I regret now not sub poena-ing as much as I could, because of course I never saw any evidence of what the officer claimed, just his scribble on a traffic ticket. I don’t recall him offering to show me the readout in the car, nor video or anything.

You should always ask to see the laser read out and they’ll usually show you without being asked.

But if I read it right, you got done for 15 over but you admit to being only 5 over. As you said, same fine and 1 point. Most wouldn’t bother fighting it based purely on principle.

Look, I’m not perfect by any means, but picking up excess speed because you’re going down hill is a pretty weak excuse. That’s why cars are fitted with brakes.

#13
Antagonist1:06 pm, 24 Jan 14

IrishPete said :

The announcement of double demerits gives the politicians and police the opportunity to front the media and get some publicity, which they might otherwise struggle to get if “double demerits” applied continuously. It also sends a message to the public that the roads are expected to be busier with holiday traffic, cars full of children and so on, and they shoudl take more care.

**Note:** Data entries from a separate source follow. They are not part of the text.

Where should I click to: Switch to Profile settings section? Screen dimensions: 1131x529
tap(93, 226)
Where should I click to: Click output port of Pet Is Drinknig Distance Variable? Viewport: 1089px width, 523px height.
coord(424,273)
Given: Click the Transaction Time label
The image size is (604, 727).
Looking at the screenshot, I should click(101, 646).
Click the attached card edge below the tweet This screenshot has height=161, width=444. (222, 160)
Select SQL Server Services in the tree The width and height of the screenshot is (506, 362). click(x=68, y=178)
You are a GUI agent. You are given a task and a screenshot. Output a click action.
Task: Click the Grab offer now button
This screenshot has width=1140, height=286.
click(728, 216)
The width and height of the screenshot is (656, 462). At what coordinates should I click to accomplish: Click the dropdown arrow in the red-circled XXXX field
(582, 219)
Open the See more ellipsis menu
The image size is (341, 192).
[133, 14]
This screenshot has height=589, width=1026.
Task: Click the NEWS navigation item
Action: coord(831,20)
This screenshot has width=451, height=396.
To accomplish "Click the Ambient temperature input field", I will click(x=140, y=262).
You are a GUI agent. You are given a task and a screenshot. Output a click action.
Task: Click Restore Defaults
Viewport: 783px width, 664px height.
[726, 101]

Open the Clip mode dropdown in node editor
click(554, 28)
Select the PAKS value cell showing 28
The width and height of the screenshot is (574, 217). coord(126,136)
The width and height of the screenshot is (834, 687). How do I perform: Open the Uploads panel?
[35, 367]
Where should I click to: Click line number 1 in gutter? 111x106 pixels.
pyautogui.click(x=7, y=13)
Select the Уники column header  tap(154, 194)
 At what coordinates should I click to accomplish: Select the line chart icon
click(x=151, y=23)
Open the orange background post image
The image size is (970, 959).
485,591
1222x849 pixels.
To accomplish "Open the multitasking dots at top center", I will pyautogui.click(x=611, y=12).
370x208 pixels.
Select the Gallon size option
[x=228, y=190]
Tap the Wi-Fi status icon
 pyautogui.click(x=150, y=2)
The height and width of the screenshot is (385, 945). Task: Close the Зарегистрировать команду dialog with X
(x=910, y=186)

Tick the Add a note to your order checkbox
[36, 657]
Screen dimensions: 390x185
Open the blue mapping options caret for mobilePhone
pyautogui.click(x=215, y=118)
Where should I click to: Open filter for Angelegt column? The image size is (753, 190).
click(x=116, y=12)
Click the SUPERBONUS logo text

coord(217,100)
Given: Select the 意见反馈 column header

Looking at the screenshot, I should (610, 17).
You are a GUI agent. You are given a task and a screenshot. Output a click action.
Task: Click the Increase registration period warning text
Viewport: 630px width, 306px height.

A politician struggle to get camera time for publicity? Are you for real? LOLZ!

The same messages about safe driving can be delivered without temporary double-demerits. Also, the initial shock/fear that double demerits delivered many years ago has very much worn off. If they are really serious about changing driver habits and behaviours, then they need a new approach. If that means permanently doubling demerit points (or changing/adding extra penalty increments) then so be it.

IrishPete said :

Personally I think it’s clumsy and bad government, …

+1. At least we can agree on this bit.

#14
m_ratt1:55 pm, 24 Jan 14

IrishPete said :

It also sends a message to the public that … they shoudl take more care.

They should be taking that much (more) care every friggin’ day of the year…

#15
Nylex_Clock2:04 pm, 24 Jan 14

OK, so will this result in our roads being cleaned up of the likes of the young guy in the white 4WD ute who thinks it’s a good idea to undertake at 120km/h on the hard shoulder along the Tuggeranong Parkway all the way from Lady Denman Dr to Cotter Road?

#16
IrishPete2:43 pm, 24 Jan 14

Tooks said :

But if I read it right, you got done for 15 over but you admit to being only 5 over. As you said, same fine and 1 point. Most wouldn’t bother fighting it based purely on principle.

Look, I’m not perfect by any means, but picking up excess speed because you’re going down hill is a pretty weak excuse. That’s why cars are fitted with brakes.

At the time it was 3 points. Doubled to 6. Ouch for such a small indiscretion. Agreed re: brakes, but engine braking often does the job. Truck drivers are encouraged to use engine braking, even exhaust brakes which are kind-of enhanced engine braking.

IP

#17
Silentforce4:45 pm, 24 Jan 14

I drive a modern car. In addition to brakes, it has a factory fitted speedometer too.

#18
IrishPete5:19 pm, 24 Jan 14

Silentforce said :

I drive a modern car. In addition to brakes, it has a factory fitted speedometer too.

I get it. You have never exceeded the speed limit even by mistake.

Did you know that speedometers only have to be accurate within 10% from factory? They’ve tightened that up in recent years, but mine was a 1992 car. Fitting different wheels and tyres, and even tyre wear, can also affect your speedometer accuracy.

But I get it. You have never exceeded the speed limit. No doubt you are one of the people who thinks it is safer to overtake a car doing 90, by passing it doing 91 and spending half an hour on the wrong side of the road.